• Anasayfa
  • Favorilere Ekle
  • Site Haritası
Site Menüsü
Site Haritası

Dallaway

JAMES DALLAWAY’IN KUŞADASI İZLENİMLERİ



18nci yüzyılın son diliminde Kuşadası’na gelen seyyahların içinde o zamanki Kuşadası’nı en iyi anlatan seyyahlardan birisi de James Dallaway ’dir. James Dallaway 1763-1834 yılları arasında yaşamış topograf, koleksiyoner, yazar ve seyyah olan İngiliz bilim adamıdır. Dallaway ’in bu sıfatlarının yanında bir de   Anglikan papazı ünvanını da eklememiz gereklidir. Anadolu’ya ilki 1791 ikincisi 1797 yıllarında olmak üzere iki defa gelmiştir. Anadolu’ya gelişinde İstanbul’da iki yıla yakın süre kalmış ve ikinci gelişinde İstanbul’daki İngiliz Elçiliğinde görev de yapmıştır. Dallaway yaptığı seyahatlerde Anadolu insanını, örf ve adetlerini, inanışlarını incelediği kadar arazi durumunu, bitki yapısını en iyi inceleyen bilim adamlarından bir tanesidir. 1786 ve 1787 yılları arasında Anadolu’da incelemelerde bulunmuş bitki bilimci John Sibthorp’tan etkilenerek Anadolu’ya gelmeye karar vermiştir. İlk başlarda Sibthorp’un seyahat rotasını izlemişse de sonradan buna eklemeler yapmıştır. Rotasına eklediği yerlerden bir tanesi de Kuşadası’dır. Dallaway’in Anadolu seyahati, o sıralar ülkeyi yönetmekte olan III. Selim’in zayıf otoritesinden dolayı soyguncuların, eşkıyaların ve başıbozukların toplumu ve seyahat güvenliğini tehdit ettiği bir atmosferde geçmiştir. Yazar bunu seyahatnamesinde açıkça ifade etmiş, daha güvenli bir seyahat yapabilmiş olması halinde daha fazla yere gidebileceğini ve daha teferruatlı incelemelerde bulunabileceğini ifade etmiştir.  Buna rağmen James Dallaway seyahati esnasında diğer seyyahlardan farklı olarak Türklerle de yakından temas kurmuş, Türklerin gelenek ve göreneklerini, duygu ve düşüncelerini yakından gözlemlemiştir. Gözlemlerinde en fazla göze çarpan hususların başında toplumdaki kadın erkek ilişkileri, kadının toplum içindeki yeri, farklı dinlere mensup topluluklar arasındaki ilişkiler gelmektedir. Daha sonraki yıllarda Anadolu’ya gelen seyyahların referans olarak kabul ettikleri gözlemlerin büyük bir bölümü Dallaway’e ait gözlemlerdir.

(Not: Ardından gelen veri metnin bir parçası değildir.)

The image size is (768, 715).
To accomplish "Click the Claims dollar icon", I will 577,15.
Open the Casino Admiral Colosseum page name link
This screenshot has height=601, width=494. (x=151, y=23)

Kitabın Adı : “Constantinople, Ancient and Modern, with Excursions to the Shores and Islands of the Archipelago and the Troad”

Yazar : James Dallaway

Yayınevi : Printed by T.Bensley, Londra.

Kitabın basım tarihi: 1797

Kitabın konusu: James Dallaway’ın 1791 yılındaki Anadolu’ya yaptığı seyahat.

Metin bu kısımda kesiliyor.